**Your task:** Print exactly the lines starting at the one that contains "Record a voice" and ending at the last line of the listing below.
------
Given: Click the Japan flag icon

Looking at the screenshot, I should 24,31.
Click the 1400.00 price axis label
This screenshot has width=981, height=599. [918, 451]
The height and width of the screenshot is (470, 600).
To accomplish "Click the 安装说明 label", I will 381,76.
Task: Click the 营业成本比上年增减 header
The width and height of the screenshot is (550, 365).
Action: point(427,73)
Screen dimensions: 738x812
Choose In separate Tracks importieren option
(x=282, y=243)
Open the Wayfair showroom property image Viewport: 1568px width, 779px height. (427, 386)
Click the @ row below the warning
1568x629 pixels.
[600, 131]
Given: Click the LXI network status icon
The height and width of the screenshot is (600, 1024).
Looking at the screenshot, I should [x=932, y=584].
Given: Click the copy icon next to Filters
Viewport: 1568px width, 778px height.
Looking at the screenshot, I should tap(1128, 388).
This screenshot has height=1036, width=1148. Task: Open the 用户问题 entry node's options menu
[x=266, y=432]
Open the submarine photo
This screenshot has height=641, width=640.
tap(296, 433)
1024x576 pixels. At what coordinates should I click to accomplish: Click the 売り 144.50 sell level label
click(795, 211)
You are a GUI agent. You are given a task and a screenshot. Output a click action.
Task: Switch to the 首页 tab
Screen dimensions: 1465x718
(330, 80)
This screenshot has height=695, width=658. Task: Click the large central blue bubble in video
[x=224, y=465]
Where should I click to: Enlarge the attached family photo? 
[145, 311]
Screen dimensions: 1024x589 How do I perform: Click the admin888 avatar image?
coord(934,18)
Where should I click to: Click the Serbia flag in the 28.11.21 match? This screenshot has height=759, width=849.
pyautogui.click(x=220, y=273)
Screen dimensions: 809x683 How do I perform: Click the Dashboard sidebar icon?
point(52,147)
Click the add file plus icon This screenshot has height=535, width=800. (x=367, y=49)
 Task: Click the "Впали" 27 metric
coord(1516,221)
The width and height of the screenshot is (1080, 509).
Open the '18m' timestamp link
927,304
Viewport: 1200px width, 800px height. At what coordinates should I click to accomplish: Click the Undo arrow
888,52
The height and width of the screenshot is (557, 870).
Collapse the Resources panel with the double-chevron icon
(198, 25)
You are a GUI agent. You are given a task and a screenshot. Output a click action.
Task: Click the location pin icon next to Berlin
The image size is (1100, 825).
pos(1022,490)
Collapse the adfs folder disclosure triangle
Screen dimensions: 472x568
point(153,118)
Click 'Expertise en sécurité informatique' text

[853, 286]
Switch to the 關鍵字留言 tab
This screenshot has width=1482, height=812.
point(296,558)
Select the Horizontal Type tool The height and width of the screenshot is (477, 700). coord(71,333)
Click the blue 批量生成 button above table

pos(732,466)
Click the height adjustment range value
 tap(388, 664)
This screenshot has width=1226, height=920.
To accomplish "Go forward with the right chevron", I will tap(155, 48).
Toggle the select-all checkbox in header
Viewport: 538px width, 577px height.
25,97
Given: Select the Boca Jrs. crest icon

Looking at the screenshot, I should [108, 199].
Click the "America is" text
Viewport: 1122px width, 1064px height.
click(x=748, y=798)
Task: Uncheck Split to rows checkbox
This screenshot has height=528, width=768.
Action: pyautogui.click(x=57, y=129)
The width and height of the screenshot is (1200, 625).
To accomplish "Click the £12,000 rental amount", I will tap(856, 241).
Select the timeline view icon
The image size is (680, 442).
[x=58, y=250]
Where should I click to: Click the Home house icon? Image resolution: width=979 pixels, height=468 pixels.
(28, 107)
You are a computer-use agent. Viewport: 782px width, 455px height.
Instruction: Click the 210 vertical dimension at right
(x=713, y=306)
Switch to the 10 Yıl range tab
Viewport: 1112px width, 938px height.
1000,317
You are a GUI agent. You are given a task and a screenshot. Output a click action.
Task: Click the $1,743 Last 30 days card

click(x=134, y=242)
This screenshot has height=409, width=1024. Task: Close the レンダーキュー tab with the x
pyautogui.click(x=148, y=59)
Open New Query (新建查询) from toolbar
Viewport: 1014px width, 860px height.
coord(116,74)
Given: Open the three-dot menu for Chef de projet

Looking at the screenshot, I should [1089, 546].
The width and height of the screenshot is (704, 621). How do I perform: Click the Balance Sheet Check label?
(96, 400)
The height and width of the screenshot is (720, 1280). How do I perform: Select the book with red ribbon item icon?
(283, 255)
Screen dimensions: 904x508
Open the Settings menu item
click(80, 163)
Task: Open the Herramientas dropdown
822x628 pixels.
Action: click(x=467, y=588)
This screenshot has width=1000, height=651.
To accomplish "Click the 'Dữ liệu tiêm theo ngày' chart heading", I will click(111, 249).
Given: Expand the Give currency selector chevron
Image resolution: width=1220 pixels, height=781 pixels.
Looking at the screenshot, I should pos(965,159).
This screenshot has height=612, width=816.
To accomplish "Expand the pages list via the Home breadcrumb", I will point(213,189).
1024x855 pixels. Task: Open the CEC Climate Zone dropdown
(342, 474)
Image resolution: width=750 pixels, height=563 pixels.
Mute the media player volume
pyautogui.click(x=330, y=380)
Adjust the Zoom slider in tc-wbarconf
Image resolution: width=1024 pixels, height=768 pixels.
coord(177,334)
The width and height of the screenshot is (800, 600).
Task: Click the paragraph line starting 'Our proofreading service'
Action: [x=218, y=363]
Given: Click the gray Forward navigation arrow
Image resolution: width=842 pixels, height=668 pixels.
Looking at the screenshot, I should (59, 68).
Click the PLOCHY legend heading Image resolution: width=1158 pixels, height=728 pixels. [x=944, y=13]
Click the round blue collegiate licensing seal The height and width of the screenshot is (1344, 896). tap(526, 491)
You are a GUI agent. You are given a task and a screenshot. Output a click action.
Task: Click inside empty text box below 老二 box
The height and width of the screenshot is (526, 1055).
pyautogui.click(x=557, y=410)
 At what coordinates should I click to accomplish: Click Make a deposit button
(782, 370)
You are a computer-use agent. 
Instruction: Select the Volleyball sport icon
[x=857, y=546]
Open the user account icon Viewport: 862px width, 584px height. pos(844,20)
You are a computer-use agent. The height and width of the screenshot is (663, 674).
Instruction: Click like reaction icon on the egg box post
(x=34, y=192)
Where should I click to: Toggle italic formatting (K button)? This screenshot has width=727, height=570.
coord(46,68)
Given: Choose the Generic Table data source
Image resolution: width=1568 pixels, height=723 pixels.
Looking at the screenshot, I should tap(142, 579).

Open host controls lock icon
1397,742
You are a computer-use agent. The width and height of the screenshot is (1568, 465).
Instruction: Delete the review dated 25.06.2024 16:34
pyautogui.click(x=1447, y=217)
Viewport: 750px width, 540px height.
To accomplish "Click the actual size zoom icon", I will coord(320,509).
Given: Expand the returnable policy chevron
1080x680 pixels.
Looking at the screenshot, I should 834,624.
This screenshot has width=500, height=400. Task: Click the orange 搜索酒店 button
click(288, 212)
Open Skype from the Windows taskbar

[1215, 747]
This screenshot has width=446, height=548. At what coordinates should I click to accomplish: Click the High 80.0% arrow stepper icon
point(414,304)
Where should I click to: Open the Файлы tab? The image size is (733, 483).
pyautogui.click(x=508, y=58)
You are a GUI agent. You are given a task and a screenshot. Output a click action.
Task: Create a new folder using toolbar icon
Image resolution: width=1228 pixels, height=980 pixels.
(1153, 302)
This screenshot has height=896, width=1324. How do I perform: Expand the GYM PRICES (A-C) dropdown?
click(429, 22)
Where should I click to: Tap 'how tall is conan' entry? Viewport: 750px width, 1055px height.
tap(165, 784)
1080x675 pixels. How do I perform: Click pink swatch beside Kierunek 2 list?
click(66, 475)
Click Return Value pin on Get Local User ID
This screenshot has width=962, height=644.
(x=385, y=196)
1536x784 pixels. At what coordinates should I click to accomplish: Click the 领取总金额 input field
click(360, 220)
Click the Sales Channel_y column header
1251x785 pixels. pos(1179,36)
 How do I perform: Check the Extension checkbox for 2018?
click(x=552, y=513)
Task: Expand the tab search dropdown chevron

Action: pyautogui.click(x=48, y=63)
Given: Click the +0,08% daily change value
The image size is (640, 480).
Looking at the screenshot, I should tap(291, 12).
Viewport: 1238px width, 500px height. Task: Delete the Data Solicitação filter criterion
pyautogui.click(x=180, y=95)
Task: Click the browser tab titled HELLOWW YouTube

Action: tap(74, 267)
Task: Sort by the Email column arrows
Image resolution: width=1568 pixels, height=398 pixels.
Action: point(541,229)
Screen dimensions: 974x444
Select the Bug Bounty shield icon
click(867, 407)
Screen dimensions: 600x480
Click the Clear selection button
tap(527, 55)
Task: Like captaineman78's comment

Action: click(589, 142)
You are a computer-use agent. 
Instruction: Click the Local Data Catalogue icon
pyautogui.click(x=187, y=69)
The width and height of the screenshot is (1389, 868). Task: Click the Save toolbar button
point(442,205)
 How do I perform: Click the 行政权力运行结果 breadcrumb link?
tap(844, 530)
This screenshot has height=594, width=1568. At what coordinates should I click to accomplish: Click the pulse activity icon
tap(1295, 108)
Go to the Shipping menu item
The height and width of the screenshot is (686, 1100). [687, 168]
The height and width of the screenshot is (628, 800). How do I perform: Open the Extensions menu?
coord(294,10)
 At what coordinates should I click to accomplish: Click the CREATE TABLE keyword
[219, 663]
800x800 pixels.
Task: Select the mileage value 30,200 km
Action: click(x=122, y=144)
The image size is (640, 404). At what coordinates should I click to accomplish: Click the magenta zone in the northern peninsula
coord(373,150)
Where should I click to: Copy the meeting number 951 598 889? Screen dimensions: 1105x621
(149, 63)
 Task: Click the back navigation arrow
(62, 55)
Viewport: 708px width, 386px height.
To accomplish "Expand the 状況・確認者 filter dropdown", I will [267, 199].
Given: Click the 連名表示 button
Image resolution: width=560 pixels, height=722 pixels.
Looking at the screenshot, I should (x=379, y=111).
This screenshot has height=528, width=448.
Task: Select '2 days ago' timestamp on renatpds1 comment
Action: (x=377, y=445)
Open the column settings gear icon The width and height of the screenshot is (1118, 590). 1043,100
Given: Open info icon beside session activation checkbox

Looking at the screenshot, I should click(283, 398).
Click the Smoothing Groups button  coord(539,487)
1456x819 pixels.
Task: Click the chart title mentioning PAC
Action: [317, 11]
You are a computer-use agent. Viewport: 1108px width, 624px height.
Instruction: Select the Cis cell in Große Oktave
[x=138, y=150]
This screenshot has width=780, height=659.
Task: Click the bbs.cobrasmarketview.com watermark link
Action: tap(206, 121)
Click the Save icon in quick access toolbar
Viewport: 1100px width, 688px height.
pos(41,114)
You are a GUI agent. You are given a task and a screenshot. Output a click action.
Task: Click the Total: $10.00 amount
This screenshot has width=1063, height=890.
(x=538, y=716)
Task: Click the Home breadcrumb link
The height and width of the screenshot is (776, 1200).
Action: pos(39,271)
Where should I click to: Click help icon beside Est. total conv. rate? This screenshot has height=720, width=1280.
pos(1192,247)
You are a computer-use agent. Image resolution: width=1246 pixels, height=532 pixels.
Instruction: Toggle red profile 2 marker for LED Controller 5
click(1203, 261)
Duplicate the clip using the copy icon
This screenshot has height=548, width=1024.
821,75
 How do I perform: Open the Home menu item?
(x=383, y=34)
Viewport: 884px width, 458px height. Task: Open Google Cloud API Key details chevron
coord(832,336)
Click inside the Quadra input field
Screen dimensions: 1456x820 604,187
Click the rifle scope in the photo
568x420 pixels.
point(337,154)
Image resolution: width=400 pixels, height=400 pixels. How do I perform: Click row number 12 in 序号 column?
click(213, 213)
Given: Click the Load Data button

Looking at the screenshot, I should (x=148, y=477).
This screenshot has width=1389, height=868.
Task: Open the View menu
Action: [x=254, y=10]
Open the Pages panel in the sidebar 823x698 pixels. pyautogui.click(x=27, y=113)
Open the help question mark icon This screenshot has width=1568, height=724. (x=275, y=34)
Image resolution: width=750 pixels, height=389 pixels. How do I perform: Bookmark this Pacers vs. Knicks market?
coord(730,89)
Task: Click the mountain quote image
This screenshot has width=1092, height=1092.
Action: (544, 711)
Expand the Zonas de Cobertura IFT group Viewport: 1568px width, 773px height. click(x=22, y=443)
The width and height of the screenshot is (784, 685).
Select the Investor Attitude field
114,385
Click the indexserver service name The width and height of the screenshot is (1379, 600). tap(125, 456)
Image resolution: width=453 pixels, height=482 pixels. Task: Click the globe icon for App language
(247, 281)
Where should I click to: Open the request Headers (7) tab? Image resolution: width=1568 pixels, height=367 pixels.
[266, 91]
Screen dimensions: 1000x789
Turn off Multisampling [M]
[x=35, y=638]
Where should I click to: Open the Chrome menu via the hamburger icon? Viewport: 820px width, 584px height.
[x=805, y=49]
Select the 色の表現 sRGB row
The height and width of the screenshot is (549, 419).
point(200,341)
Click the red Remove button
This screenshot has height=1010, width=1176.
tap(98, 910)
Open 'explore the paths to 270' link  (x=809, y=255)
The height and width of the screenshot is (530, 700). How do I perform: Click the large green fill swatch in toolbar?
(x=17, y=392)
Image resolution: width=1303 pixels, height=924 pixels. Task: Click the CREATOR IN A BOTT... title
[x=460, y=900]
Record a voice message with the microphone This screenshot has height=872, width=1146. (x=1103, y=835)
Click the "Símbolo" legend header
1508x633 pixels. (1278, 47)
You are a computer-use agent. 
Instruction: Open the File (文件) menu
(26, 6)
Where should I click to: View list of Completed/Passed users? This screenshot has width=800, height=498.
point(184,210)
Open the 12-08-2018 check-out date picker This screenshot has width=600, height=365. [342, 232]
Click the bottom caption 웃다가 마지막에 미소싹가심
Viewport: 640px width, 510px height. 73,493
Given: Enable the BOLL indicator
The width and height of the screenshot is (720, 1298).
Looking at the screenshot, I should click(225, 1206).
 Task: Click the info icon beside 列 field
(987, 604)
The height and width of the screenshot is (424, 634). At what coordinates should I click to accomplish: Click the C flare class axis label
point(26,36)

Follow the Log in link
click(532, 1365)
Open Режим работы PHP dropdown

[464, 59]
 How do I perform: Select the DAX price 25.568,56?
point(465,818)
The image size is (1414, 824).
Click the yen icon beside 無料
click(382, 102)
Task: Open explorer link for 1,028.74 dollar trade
------
**Response to this task:**
Record a voice message with the microphone This screenshot has height=872, width=1146. (x=1103, y=835)
Click the "Símbolo" legend header
1508x633 pixels. (1278, 47)
You are a computer-use agent. 
Instruction: Open the File (文件) menu
(26, 6)
Where should I click to: View list of Completed/Passed users? This screenshot has width=800, height=498.
point(184,210)
Open the 12-08-2018 check-out date picker This screenshot has width=600, height=365. [342, 232]
Click the bottom caption 웃다가 마지막에 미소싹가심
Viewport: 640px width, 510px height. 73,493
Given: Enable the BOLL indicator
The width and height of the screenshot is (720, 1298).
Looking at the screenshot, I should click(225, 1206).
 Task: Click the info icon beside 列 field
(987, 604)
The height and width of the screenshot is (424, 634). At what coordinates should I click to accomplish: Click the C flare class axis label
point(26,36)

Follow the Log in link
click(532, 1365)
Open Режим работы PHP dropdown

[464, 59]
 How do I perform: Select the DAX price 25.568,56?
point(465,818)
The image size is (1414, 824).
Click the yen icon beside 無料
click(382, 102)
Task: Open explorer link for 1,028.74 dollar trade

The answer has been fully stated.